Digital addiction is an increasing problem in 2023. Many adults and children spend the majority of their day with at least a smartphone.
Many also have access to at least one other screen or smart device, typically a computer or video game console. Even at work or school, you are most likely spending time in front of a screen.
While both the American Psychological Association and the World Health Organization acknowledge digital addiction as a recognized condition, there is no official clinical diagnosis as of writing.
There are several recognized warning signs to look for. The most obvious is if you experience agitation when you are away from your digital device. An inability to disconnect from your device is another warning sign.

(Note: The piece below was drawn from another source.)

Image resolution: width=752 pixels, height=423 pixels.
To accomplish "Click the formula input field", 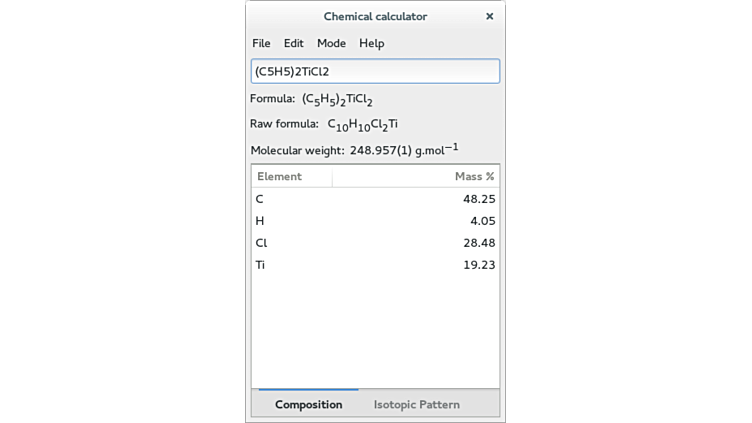I will coord(375,71).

In more severe cases, you may start neglecting important areas, such as work or school. Even if you do not currently suffer from a digital addiction, it is important to practice digital self-care to keep yourself from becoming stressed while using your digital devices.
Studying your Screen Time
It can be easy to lose track of how much time you spend on your phone each day, especially if you divide it into small chunks. It may seem like you only check your phone for a few minutes here and there during your downtime, but these little segments quickly add up.
If you have an iPhone, you can directly check how much time you spend by going into your settings and selecting screen time. This not only displays how often you use your phone, but it also says how much time is spent on each individual app.

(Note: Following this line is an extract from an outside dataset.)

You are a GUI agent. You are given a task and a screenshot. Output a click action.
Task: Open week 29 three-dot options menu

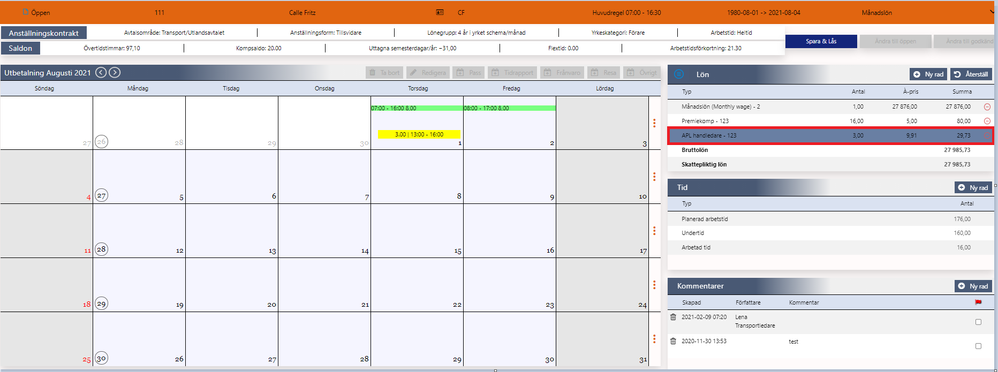[x=654, y=285]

Seeing how much time you spend on your phone is a good indicator of whether you need to increase your digital self-care. If you are unhappy with your screen time, you can set app usage under your device settings.
Limit your Notifications
Another way to limit how much time you spend online is shutting off push notifications. Push notifications are the alerts that tell you whenever there is an update to an app or you receive a text message.
Some push notifications are important to keep on, such as whether you are getting a call, but if you excessively use your phone to check social media, turning off push notifications is a great way to disconnect.
If you find yourself getting stressed from constantly checking social media or distracted from your other activities this is a good indicator you would benefit from shutting off notifications.
Clean Up your Apps
Many individuals feel overwhelmed with their phones or computers because of an excess of apps. In some cases, you may find yourself logging into apps out of an obligation. This obligation often leads to an addiction, especially if you are prone to adding more apps.
Take the time every few weeks to go through your apps and see which ones you actively want to use. If you are not ready to delete any, move them to a separate part of your phone or computer. If you have not accessed these apps after a week or two, consider getting rid of them.
Social Media Purge
Most digital self-care focuses on social media. In moderation, social media can be healthy, but it is also a gateway for stressful news and alerts.
Many users get sucked into their social media apps or websites, following new personalities and trying to stay up to date with all their posts. If you find the individuals or groups you follow are stressing you out, assess whether you actually want to be a part of them.
Many individuals use social media as a way to air grievances, which can lead to a string of negative posts. You may initially feel guilty, but there is nothing wrong with leaving or muting certain groups to maintain your sanity.
Another helpful tip is to set reasonable expectations for response time. Many individuals are attached to their phones because they feel pressured to respond to any messages right away. Try and set aside a block of time where you respond to non-urgent messages, such as emails, texts or social media posts.
This not only cuts down on digital addiction, but it can reduce stress by eliminating pressure once you realize you are not letting any of your friends or groups down by not responding to each message immediately.
Setting Screen Limits
One of the best digital self-care routines is limiting when you use your digital devices. A common tip is to start and end your day device free.
If you find yourself checking your phone first thing in the morning, this is a sign you may be addicted to your device. Try and spend the first hour of each morning without looking at your phone or accessing a computer.
In the evening, set a time where you put down your phone and log out of your computer. If possible, avoid bringing any of these devices into your bedroom. If you need to charge a device in your bedroom, turn it off or put it on airplane mode so you are not tempted by any notifications.
Screenless Days
If you find your mood improving after you set screen limits, the next step is to extend the limits. Screenless days are a great way to disconnect from your digital devices and focus on more important activities.
Unfortunately, screenless days are not always possible depending on your work or family needs. If you cannot keep your device off for an entire day, at least set aside a few hours where you are disconnected. Try and use this time to do a low-tech activity, such as taking a walk or going out with friends.
Blue Light Concerns
While most of digital self-care focuses on your emotions, there are some physical concerns as well. Digital devices produce blue light. Blue light inhibits how your body creates melatonin, a hormone that contributes to your sleep schedule.
Limiting blue light exposure can improve your sleep schedule, especially if you cut down on nighttime usage. If you need to keep using your screen at night, check to see if your device has a dark mode or bright setting, which limits your blue light exposure.
Another option is to get a pair of blue light protection glasses. These can be especially helpful if you must use your evenings working on a work or school project on your computer.